Simvastatin inhibits pro-inflammatory mediators through induction of heme oxygenase-1 expression in lipopolysaccharide-stimulated RAW264.7 macrophages

Abstract

It has been reported that the anti-inflammatory activity of 3-hydroxy-3-methyl-glutary coenzyme A (HMG-CoA) reductase inhibitors (statins) is independent of their hypocholesterolemic effect. Previous studies indicated that induction of heme oxygenase-1 (HO-1) exerts a cytoprotective activity in several inflammatory diseases. Here, the possibility that HO-1 is involved in the anti-inflammatory action of simvastatin, using lipopolysaccharide (LPS)-stimulated RAW264.7 macrophages as a model system has been specifically addressed. Our results demonstrated that in the presence of LPS, simvastatin significantly increased HO-1 expression and activity in a dose-dependent manner compared to that of LPS-stimulated alone macrophages.

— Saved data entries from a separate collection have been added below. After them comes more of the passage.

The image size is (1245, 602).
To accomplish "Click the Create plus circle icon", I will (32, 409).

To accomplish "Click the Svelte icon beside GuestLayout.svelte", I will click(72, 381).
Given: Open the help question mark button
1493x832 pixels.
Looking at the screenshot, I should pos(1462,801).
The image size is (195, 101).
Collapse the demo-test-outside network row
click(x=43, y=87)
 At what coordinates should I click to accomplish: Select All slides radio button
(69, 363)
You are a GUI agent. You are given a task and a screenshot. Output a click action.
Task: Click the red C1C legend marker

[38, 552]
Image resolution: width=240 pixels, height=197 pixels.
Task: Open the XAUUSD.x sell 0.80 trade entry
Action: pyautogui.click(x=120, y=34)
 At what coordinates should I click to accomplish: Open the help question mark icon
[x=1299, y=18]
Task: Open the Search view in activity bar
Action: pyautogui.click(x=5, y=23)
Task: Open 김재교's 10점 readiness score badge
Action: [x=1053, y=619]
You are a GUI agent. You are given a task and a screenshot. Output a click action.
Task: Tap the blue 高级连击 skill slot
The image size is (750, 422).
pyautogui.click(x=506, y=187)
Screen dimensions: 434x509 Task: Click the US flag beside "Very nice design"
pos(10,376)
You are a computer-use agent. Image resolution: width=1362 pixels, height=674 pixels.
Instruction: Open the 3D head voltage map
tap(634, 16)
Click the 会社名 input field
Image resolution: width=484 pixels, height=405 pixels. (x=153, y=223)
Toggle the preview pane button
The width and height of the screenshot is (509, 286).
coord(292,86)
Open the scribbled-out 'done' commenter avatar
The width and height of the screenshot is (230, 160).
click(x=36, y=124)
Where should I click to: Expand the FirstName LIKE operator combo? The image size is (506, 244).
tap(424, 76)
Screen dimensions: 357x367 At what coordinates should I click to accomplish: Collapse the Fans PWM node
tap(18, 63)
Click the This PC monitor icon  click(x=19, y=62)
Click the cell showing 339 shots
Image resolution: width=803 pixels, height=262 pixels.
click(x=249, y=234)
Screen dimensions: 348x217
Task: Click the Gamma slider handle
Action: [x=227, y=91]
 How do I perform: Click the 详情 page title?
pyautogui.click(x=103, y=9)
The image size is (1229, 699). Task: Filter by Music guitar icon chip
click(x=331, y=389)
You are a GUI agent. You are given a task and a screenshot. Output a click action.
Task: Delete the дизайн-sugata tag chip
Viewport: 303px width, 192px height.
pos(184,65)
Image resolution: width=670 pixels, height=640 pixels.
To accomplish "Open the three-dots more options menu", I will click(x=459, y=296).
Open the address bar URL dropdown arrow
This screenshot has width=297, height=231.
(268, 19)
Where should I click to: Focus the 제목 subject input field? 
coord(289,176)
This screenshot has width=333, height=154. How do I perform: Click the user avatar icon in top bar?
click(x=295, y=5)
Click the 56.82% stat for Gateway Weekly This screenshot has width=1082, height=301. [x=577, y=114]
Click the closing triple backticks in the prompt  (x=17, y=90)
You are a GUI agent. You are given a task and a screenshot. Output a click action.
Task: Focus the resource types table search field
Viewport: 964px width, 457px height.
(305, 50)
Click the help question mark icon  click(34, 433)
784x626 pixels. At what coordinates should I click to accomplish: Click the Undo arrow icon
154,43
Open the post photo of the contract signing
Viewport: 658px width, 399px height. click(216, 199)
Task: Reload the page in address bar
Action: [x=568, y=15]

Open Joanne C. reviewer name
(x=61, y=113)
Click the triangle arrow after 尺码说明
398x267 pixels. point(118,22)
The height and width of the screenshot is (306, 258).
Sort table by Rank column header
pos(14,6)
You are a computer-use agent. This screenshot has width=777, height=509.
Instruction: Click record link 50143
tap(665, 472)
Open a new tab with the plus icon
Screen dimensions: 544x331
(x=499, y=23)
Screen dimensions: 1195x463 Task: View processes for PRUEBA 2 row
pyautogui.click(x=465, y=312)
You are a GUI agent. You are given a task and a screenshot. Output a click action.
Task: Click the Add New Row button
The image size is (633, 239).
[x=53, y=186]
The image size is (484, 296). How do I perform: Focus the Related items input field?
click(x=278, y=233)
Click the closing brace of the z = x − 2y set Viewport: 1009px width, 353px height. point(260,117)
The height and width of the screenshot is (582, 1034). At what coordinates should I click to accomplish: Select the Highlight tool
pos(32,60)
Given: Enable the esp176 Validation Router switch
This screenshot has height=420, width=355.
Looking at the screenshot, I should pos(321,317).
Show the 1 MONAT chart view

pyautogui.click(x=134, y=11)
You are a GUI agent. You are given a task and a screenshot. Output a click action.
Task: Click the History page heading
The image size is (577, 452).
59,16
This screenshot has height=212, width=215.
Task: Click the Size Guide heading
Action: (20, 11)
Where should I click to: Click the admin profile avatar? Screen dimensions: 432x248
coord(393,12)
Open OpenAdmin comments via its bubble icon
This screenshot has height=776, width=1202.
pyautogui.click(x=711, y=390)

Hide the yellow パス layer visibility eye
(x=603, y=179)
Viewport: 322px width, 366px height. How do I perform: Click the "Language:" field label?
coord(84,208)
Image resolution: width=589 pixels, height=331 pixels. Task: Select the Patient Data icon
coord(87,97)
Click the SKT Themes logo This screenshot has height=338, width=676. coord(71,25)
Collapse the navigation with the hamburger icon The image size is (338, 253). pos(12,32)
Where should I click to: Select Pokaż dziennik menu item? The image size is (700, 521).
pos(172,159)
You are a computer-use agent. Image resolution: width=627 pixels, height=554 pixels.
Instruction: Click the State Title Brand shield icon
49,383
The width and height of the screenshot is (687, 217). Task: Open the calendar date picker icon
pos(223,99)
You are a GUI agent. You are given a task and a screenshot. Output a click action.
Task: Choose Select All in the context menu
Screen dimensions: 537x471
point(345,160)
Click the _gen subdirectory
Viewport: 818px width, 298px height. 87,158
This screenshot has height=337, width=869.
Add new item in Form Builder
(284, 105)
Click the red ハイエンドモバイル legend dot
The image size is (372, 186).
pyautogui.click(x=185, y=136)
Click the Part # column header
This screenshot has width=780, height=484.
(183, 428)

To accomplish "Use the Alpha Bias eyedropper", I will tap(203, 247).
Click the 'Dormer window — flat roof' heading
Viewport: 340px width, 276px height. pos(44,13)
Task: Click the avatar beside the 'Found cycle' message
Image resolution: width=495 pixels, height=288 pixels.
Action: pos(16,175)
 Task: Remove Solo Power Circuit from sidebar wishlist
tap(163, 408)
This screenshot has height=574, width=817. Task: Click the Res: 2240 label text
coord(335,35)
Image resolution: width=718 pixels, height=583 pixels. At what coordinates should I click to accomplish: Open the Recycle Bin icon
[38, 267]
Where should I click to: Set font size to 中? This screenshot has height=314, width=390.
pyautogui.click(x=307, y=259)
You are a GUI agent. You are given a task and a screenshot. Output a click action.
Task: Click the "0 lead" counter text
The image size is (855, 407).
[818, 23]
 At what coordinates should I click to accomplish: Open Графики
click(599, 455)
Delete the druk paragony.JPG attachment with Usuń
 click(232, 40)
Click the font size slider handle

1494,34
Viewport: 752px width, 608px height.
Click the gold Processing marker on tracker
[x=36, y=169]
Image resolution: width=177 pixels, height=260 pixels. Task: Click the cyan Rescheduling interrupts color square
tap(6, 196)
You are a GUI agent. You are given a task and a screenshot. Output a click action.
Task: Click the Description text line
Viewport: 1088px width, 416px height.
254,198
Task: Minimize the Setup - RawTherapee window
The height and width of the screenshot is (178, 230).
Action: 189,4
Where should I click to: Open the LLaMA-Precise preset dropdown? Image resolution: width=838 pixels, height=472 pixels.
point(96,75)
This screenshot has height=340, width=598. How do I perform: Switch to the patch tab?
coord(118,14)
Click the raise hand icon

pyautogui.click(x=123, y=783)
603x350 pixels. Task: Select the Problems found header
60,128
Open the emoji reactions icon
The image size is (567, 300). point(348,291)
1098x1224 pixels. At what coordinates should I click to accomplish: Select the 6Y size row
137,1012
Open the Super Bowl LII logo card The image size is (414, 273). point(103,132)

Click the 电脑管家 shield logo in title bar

Moreover, simvastatin significantly inhibited LPS-induced inducible nitric oxide synthase (NOS) expression, and formation of pro-inflammatory mediators, including tumor necrosis factor-α (TNF-α), nitrite and free radicals, but enhanced interleukin-10 (IL-10) production. Similarly, the IκB-α degradation and nuclear transcription factor-κB translocation and activation caused by LPS were significantly suppressed by simvastatin. However, these anti-inflammatory activities of simvastatin were markedly reversed by addition of a HO-1 inhibitor zinc protoporphyrin (ZnPP). Accordingly, the present results indicate that the anti-inflammatory activity of simvastatin could, at least in part, be regulated by induction of HO-1-mediated processes.